Where does job.setOutputKeyClass and job.setOutputReduceClass refers to?(job.setOutputKeyClass 和 job.setOutputReduceClass 指的是哪里?)
问题描述
我以为他们指的是 Reducer,但在我的程序中我有
I thought that they refer to the Reducer but in my program I have
公共静态类 MyMapper 扩展映射器
和
公共静态类 MyReducer 扩展减速机<文本、文本、NullWritable、文本>
如果我有
job.setOutputKeyClass(NullWritable.class);
job.setOutputValueClass(Text.class);
我得到以下异常
map 中键的类型不匹配:预期 org.apache.hadoop.io.NullWritable,收到 org.apache.hadoop.io.Text
但如果我有
job.setOutputKeyClass(Text.class);
没有问题.
我的代码是否有问题,或者这是因为 NullWritable 或其他原因而发生的?
Is there sth wrong with my code or this happens because of NullWritable or sth else?
我还必须使用 job.setInputFormatClass
和 job.setOutputFormatClass
吗?因为我的程序没有它们也能正常运行.
Also do I have to use job.setInputFormatClass
and job.setOutputFormatClass
? Because my programs runs correctly without them.
推荐答案
调用 job.setOutputKeyClass( NullWritable.class );
将设置预期的类型作为 map 和 reduce 阶段的输出.
Calling job.setOutputKeyClass( NullWritable.class );
will set the types expected as output from both the map and reduce phases.

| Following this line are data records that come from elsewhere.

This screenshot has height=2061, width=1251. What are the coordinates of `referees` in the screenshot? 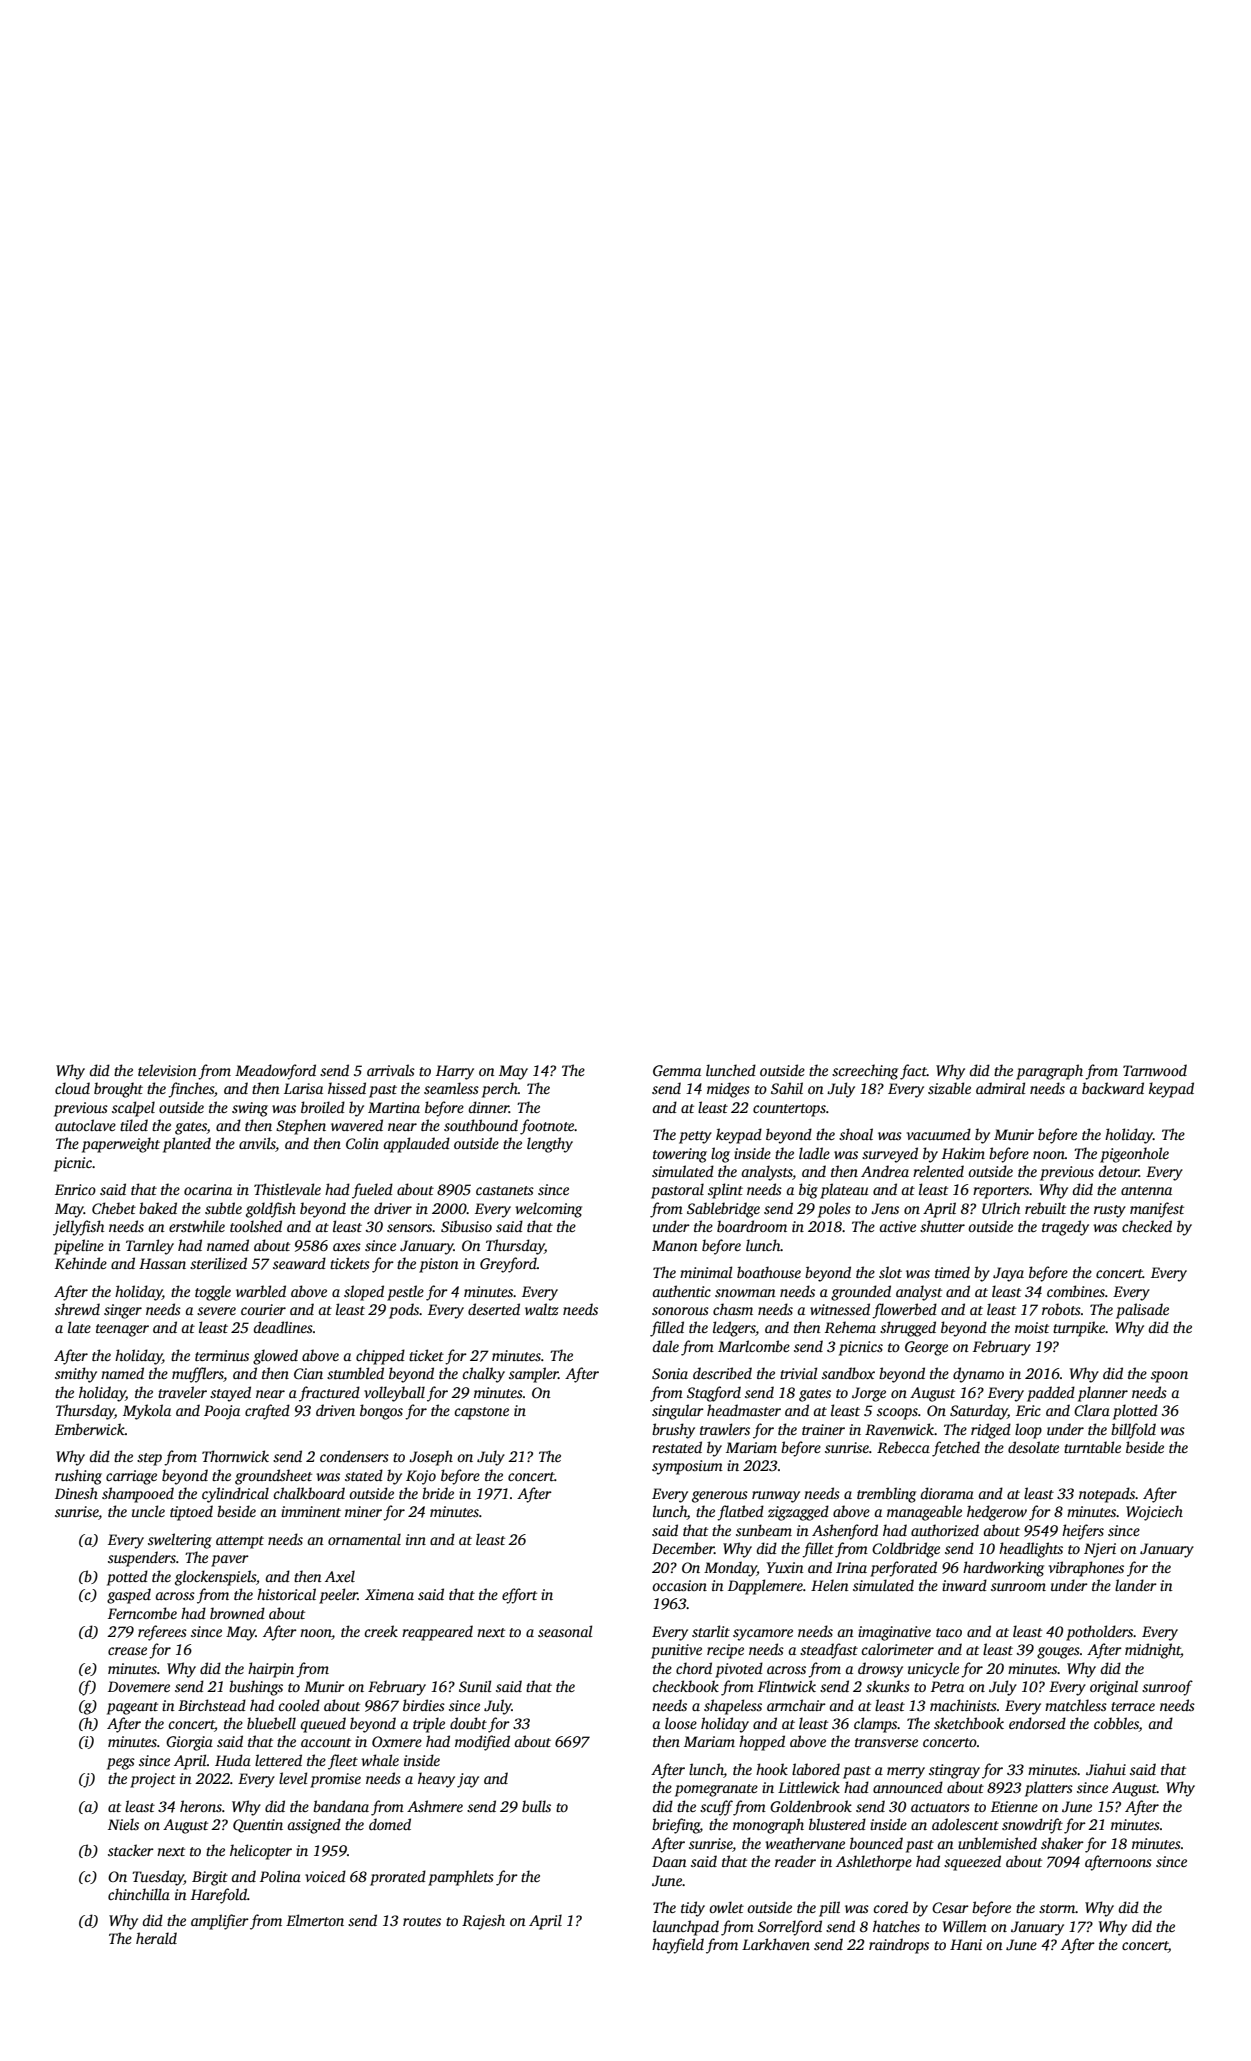 It's located at (162, 1633).
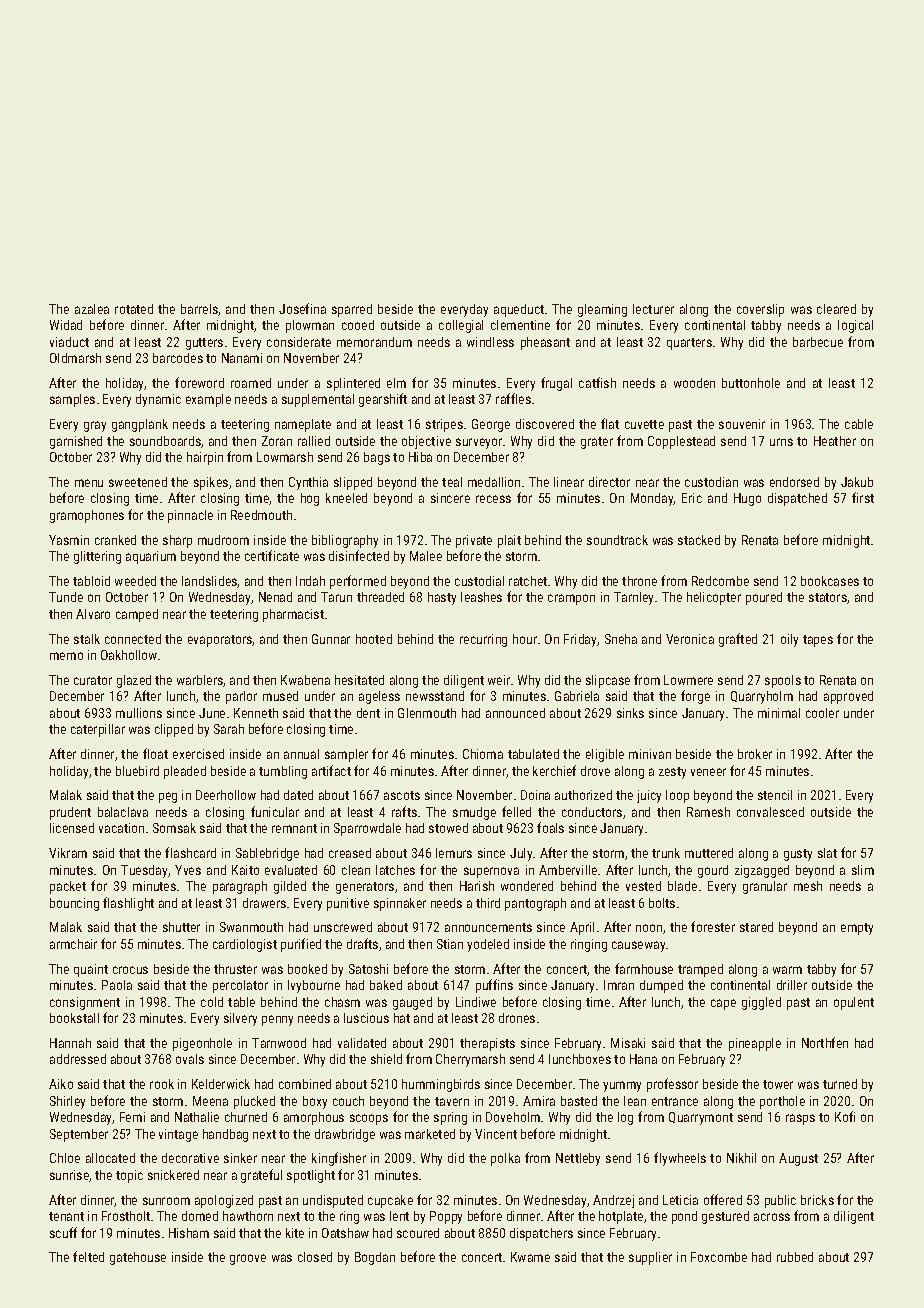 This image has height=1308, width=924. Describe the element at coordinates (386, 1059) in the image. I see `shield` at that location.
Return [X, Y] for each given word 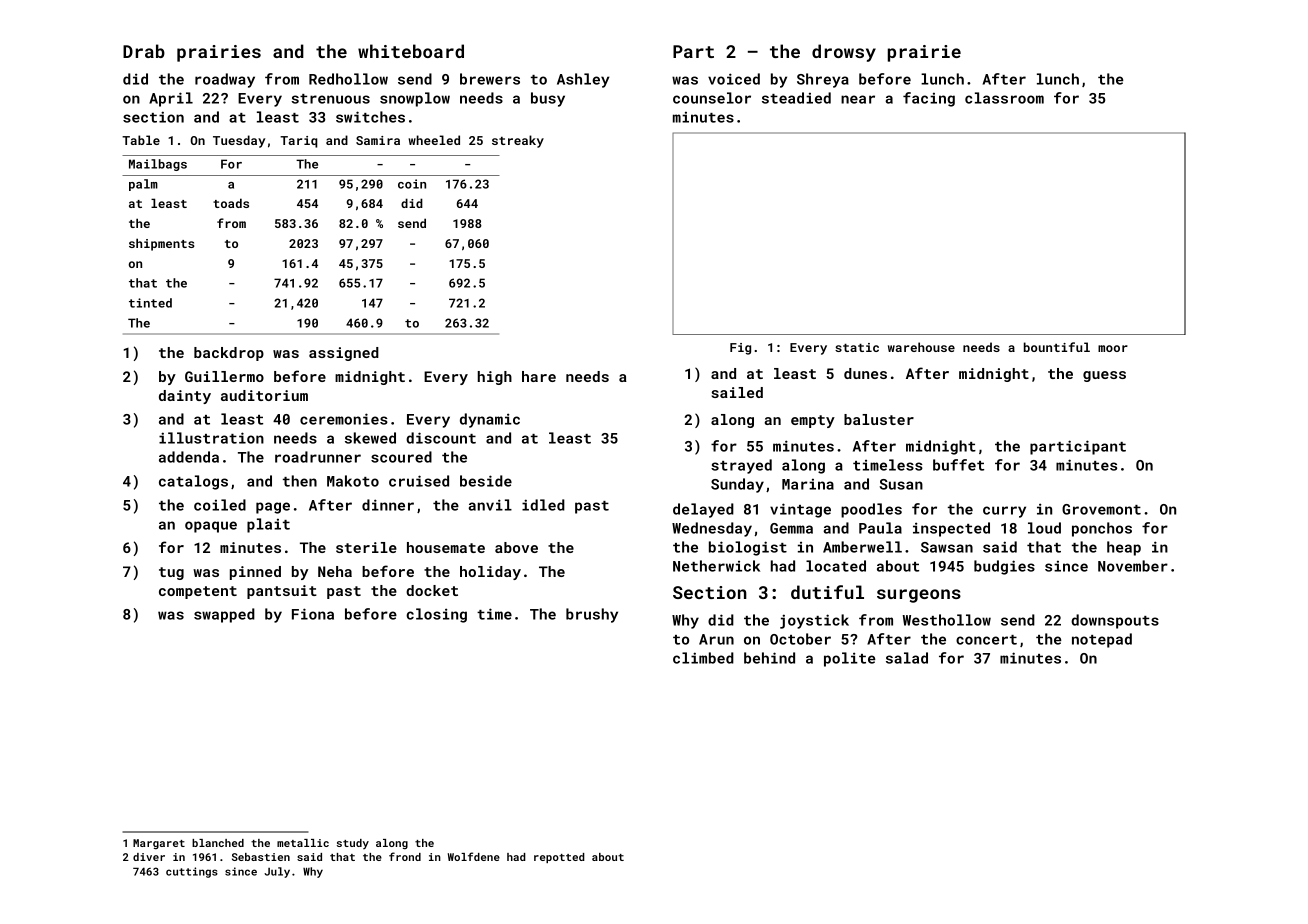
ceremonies [344, 419]
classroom [1004, 98]
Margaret [159, 844]
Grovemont [1101, 509]
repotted [559, 858]
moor [1113, 348]
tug [171, 573]
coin [412, 184]
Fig [740, 349]
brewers [490, 79]
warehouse [921, 347]
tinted [150, 303]
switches [370, 117]
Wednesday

如果您的 Mapper 发出的类型与 Reducer 不同,您可以使用 JobConf
的 setMapOutputKeyClass()
和 setMapOutputValueClass()
方法.这些隐式设置了 Reducer 期望的输入类型.
If your Mapper emits different types than the Reducer, you can set the types emitted by the mapper with the JobConf
's setMapOutputKeyClass()
and setMapOutputValueClass()
methods. These implicitly set the input types expected by the Reducer.
(来源:雅虎开发者教程)
关于第二个问题,默认的 InputFormat
是 TextInputFormat
.这将每个输入文件的每一行视为单独的记录,并且不执行解析.如果您需要以不同的格式处理您的输入,您可以调用这些方法,以下是一些示例:
Regarding your second question, the default InputFormat
is the TextInputFormat
. This treats each line of each input file as a separate record, and performs no parsing. You can call these methods if you need to process your input in a different format, here are some examples:
InputFormat | Description | Key | Value
--------------------------------------------------------------------------------------------------------------------------------------------------------
TextInputFormat | Default format; reads lines of text files | The byte offset of the line | The line contents
KeyValueInputFormat | Parses lines into key, val pairs | Everything up to the first tab character | The remainder of the line
SequenceFileInputFormat | A Hadoop-specific high-performance binary format | user-defined | user-defined
OutputFormat
的默认实例是 TextOutputFormat
,它将(键、值)对写入文本文件的各行.下面是一些例子:
The default instance of OutputFormat
is TextOutputFormat
, which writes (key, value) pairs on individual lines of a text file. Some examples below:
OutputFormat | Description
---------------------------------------------------------------------------------------------------------
TextOutputFormat | Default; writes lines in "key value" form
SequenceFileOutputFormat | Writes binary files suitable for reading into subsequent MapReduce jobs
NullOutputFormat | Disregards its inputs
(来源:其他雅虎开发者教程)
这篇关于job.setOutputKeyClass 和 job.setOutputReduceClass 指的是哪里?的文章就介绍到这了,希望我们推荐的答案对大家有所帮助,也希望大家多多支持编程学习网!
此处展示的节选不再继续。